Stored data entries:
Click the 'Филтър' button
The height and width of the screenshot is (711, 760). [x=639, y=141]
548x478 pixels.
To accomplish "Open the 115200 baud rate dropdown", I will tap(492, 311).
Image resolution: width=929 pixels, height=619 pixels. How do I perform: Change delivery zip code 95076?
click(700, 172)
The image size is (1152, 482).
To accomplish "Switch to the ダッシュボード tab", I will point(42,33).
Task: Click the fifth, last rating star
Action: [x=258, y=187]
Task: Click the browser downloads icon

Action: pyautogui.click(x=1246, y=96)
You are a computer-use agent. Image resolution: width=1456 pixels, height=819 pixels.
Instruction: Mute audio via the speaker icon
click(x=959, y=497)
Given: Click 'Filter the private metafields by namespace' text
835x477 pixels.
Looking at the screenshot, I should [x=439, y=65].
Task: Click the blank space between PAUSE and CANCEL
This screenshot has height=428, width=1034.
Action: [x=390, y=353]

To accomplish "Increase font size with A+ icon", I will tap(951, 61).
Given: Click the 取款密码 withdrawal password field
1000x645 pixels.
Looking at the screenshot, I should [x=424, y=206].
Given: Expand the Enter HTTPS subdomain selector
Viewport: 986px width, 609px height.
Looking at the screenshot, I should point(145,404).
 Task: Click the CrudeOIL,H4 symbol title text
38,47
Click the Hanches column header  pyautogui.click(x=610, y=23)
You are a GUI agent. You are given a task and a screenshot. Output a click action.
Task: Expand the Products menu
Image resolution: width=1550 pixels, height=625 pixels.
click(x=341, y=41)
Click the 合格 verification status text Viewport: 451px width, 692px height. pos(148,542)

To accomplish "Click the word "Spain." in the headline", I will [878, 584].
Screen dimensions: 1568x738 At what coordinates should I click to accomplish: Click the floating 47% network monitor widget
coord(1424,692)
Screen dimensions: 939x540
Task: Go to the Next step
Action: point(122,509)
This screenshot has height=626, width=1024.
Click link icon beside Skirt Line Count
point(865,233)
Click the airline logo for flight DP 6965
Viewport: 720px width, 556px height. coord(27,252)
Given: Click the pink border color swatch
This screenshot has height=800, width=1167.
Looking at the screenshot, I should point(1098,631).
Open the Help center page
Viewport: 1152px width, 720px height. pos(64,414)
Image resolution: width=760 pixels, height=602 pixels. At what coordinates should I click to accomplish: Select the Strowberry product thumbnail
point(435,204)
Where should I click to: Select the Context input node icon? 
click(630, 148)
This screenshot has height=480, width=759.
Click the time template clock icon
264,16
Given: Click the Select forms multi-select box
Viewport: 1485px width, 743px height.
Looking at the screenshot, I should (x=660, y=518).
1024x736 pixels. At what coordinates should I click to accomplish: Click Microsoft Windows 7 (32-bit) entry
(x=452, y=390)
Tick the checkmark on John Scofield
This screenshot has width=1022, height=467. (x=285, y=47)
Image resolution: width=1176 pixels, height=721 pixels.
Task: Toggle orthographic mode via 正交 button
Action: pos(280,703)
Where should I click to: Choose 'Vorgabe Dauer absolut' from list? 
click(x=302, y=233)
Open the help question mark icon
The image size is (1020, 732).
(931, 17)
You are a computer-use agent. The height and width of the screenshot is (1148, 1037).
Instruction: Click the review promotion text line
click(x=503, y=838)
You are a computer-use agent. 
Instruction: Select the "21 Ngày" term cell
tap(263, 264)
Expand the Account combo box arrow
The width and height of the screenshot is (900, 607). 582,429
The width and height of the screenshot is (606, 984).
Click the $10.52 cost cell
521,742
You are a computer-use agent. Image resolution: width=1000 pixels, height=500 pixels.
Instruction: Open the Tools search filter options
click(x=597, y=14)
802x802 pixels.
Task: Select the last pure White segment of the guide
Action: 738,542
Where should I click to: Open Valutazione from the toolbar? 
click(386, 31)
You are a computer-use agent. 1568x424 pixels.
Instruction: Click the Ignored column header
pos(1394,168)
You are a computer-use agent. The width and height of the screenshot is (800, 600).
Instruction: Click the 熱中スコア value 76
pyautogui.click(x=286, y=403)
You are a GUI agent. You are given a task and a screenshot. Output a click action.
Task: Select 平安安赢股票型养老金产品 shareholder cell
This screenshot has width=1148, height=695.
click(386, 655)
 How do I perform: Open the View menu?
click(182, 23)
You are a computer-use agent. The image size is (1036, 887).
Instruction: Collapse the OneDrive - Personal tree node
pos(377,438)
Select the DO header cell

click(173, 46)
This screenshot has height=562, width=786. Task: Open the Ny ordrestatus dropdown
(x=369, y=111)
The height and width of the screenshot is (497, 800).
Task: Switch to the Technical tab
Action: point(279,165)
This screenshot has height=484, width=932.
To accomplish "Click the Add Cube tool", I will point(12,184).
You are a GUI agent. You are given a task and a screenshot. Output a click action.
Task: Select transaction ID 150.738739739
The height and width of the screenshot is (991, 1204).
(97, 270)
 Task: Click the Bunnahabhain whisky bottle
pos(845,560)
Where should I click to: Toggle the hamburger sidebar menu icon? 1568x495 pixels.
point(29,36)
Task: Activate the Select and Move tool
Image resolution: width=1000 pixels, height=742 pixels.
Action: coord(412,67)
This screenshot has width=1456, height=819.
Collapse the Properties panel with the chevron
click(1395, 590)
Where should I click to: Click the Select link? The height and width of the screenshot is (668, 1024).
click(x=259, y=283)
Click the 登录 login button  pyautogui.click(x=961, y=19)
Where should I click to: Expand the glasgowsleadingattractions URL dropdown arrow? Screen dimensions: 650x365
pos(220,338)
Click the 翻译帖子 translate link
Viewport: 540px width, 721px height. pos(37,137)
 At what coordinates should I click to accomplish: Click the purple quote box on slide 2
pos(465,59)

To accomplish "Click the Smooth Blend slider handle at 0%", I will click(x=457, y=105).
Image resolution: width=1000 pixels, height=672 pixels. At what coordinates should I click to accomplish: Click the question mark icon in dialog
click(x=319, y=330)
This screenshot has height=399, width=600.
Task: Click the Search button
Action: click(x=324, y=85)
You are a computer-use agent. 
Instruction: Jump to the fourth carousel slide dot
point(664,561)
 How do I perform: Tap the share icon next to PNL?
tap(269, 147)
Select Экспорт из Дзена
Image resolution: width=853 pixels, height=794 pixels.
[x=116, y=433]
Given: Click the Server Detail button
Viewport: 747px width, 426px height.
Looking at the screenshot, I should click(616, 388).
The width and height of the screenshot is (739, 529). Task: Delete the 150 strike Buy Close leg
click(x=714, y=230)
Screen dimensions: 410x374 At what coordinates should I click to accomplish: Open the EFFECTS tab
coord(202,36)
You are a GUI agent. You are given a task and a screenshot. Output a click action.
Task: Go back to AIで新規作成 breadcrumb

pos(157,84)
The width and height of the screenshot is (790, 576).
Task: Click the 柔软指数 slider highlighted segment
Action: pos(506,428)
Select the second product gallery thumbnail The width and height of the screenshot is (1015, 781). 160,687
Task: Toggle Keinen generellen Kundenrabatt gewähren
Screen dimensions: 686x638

■ PROBLEM TO SOLVE ■
Exactly as shown above, return all of the entries.

■ EXERCISE RESPONSE ■
Click the 'Филтър' button
The height and width of the screenshot is (711, 760). [x=639, y=141]
548x478 pixels.
To accomplish "Open the 115200 baud rate dropdown", I will tap(492, 311).
Image resolution: width=929 pixels, height=619 pixels. How do I perform: Change delivery zip code 95076?
click(700, 172)
The image size is (1152, 482).
To accomplish "Switch to the ダッシュボード tab", I will point(42,33).
Task: Click the fifth, last rating star
Action: [x=258, y=187]
Task: Click the browser downloads icon

Action: pyautogui.click(x=1246, y=96)
You are a computer-use agent. Image resolution: width=1456 pixels, height=819 pixels.
Instruction: Mute audio via the speaker icon
click(x=959, y=497)
Given: Click 'Filter the private metafields by namespace' text
835x477 pixels.
Looking at the screenshot, I should [x=439, y=65].
Task: Click the blank space between PAUSE and CANCEL
This screenshot has height=428, width=1034.
Action: [x=390, y=353]

To accomplish "Increase font size with A+ icon", I will tap(951, 61).
Given: Click the 取款密码 withdrawal password field
1000x645 pixels.
Looking at the screenshot, I should [x=424, y=206].
Given: Expand the Enter HTTPS subdomain selector
Viewport: 986px width, 609px height.
Looking at the screenshot, I should point(145,404).
 Task: Click the CrudeOIL,H4 symbol title text
38,47
Click the Hanches column header  pyautogui.click(x=610, y=23)
You are a GUI agent. You are given a task and a screenshot. Output a click action.
Task: Expand the Products menu
Image resolution: width=1550 pixels, height=625 pixels.
click(x=341, y=41)
Click the 合格 verification status text Viewport: 451px width, 692px height. pos(148,542)

To accomplish "Click the word "Spain." in the headline", I will [878, 584].
Screen dimensions: 1568x738 At what coordinates should I click to accomplish: Click the floating 47% network monitor widget
coord(1424,692)
Screen dimensions: 939x540
Task: Go to the Next step
Action: point(122,509)
This screenshot has height=626, width=1024.
Click link icon beside Skirt Line Count
point(865,233)
Click the airline logo for flight DP 6965
Viewport: 720px width, 556px height. coord(27,252)
Given: Click the pink border color swatch
This screenshot has height=800, width=1167.
Looking at the screenshot, I should point(1098,631).
Open the Help center page
Viewport: 1152px width, 720px height. pos(64,414)
Image resolution: width=760 pixels, height=602 pixels. At what coordinates should I click to accomplish: Select the Strowberry product thumbnail
point(435,204)
Where should I click to: Select the Context input node icon? 
click(630, 148)
This screenshot has height=480, width=759.
Click the time template clock icon
264,16
Given: Click the Select forms multi-select box
Viewport: 1485px width, 743px height.
Looking at the screenshot, I should (x=660, y=518).
1024x736 pixels. At what coordinates should I click to accomplish: Click Microsoft Windows 7 (32-bit) entry
(x=452, y=390)
Tick the checkmark on John Scofield
This screenshot has width=1022, height=467. (x=285, y=47)
Image resolution: width=1176 pixels, height=721 pixels.
Task: Toggle orthographic mode via 正交 button
Action: pos(280,703)
Where should I click to: Choose 'Vorgabe Dauer absolut' from list? 
click(x=302, y=233)
Open the help question mark icon
The image size is (1020, 732).
(931, 17)
You are a computer-use agent. The height and width of the screenshot is (1148, 1037).
Instruction: Click the review promotion text line
click(x=503, y=838)
You are a computer-use agent. 
Instruction: Select the "21 Ngày" term cell
tap(263, 264)
Expand the Account combo box arrow
The width and height of the screenshot is (900, 607). 582,429
The width and height of the screenshot is (606, 984).
Click the $10.52 cost cell
521,742
You are a computer-use agent. Image resolution: width=1000 pixels, height=500 pixels.
Instruction: Open the Tools search filter options
click(x=597, y=14)
802x802 pixels.
Task: Select the last pure White segment of the guide
Action: 738,542
Where should I click to: Open Valutazione from the toolbar? 
click(386, 31)
You are a computer-use agent. 1568x424 pixels.
Instruction: Click the Ignored column header
pos(1394,168)
You are a computer-use agent. The width and height of the screenshot is (800, 600).
Instruction: Click the 熱中スコア value 76
pyautogui.click(x=286, y=403)
You are a GUI agent. You are given a task and a screenshot. Output a click action.
Task: Select 平安安赢股票型养老金产品 shareholder cell
This screenshot has width=1148, height=695.
click(386, 655)
 How do I perform: Open the View menu?
click(182, 23)
You are a computer-use agent. The image size is (1036, 887).
Instruction: Collapse the OneDrive - Personal tree node
pos(377,438)
Select the DO header cell

click(173, 46)
This screenshot has height=562, width=786. Task: Open the Ny ordrestatus dropdown
(x=369, y=111)
The height and width of the screenshot is (497, 800).
Task: Switch to the Technical tab
Action: point(279,165)
This screenshot has height=484, width=932.
To accomplish "Click the Add Cube tool", I will point(12,184).
You are a GUI agent. You are given a task and a screenshot. Output a click action.
Task: Select transaction ID 150.738739739
The height and width of the screenshot is (991, 1204).
(97, 270)
 Task: Click the Bunnahabhain whisky bottle
pos(845,560)
Where should I click to: Toggle the hamburger sidebar menu icon? 1568x495 pixels.
point(29,36)
Task: Activate the Select and Move tool
Image resolution: width=1000 pixels, height=742 pixels.
Action: coord(412,67)
This screenshot has width=1456, height=819.
Collapse the Properties panel with the chevron
click(1395, 590)
Where should I click to: Click the Select link? The height and width of the screenshot is (668, 1024).
click(x=259, y=283)
Click the 登录 login button  pyautogui.click(x=961, y=19)
Where should I click to: Expand the glasgowsleadingattractions URL dropdown arrow? Screen dimensions: 650x365
pos(220,338)
Click the 翻译帖子 translate link
Viewport: 540px width, 721px height. pos(37,137)
 At what coordinates should I click to accomplish: Click the purple quote box on slide 2
pos(465,59)

To accomplish "Click the Smooth Blend slider handle at 0%", I will click(x=457, y=105).
Image resolution: width=1000 pixels, height=672 pixels. At what coordinates should I click to accomplish: Click the question mark icon in dialog
click(x=319, y=330)
This screenshot has height=399, width=600.
Task: Click the Search button
Action: click(x=324, y=85)
You are a computer-use agent. 
Instruction: Jump to the fourth carousel slide dot
point(664,561)
 How do I perform: Tap the share icon next to PNL?
tap(269, 147)
Select Экспорт из Дзена
Image resolution: width=853 pixels, height=794 pixels.
[x=116, y=433]
Given: Click the Server Detail button
Viewport: 747px width, 426px height.
Looking at the screenshot, I should click(616, 388).
The width and height of the screenshot is (739, 529). Task: Delete the 150 strike Buy Close leg
click(x=714, y=230)
Screen dimensions: 410x374 At what coordinates should I click to accomplish: Open the EFFECTS tab
coord(202,36)
You are a GUI agent. You are given a task and a screenshot. Output a click action.
Task: Go back to AIで新規作成 breadcrumb

pos(157,84)
The width and height of the screenshot is (790, 576).
Task: Click the 柔软指数 slider highlighted segment
Action: pos(506,428)
Select the second product gallery thumbnail The width and height of the screenshot is (1015, 781). 160,687
Task: Toggle Keinen generellen Kundenrabatt gewähren
Screen dimensions: 686x638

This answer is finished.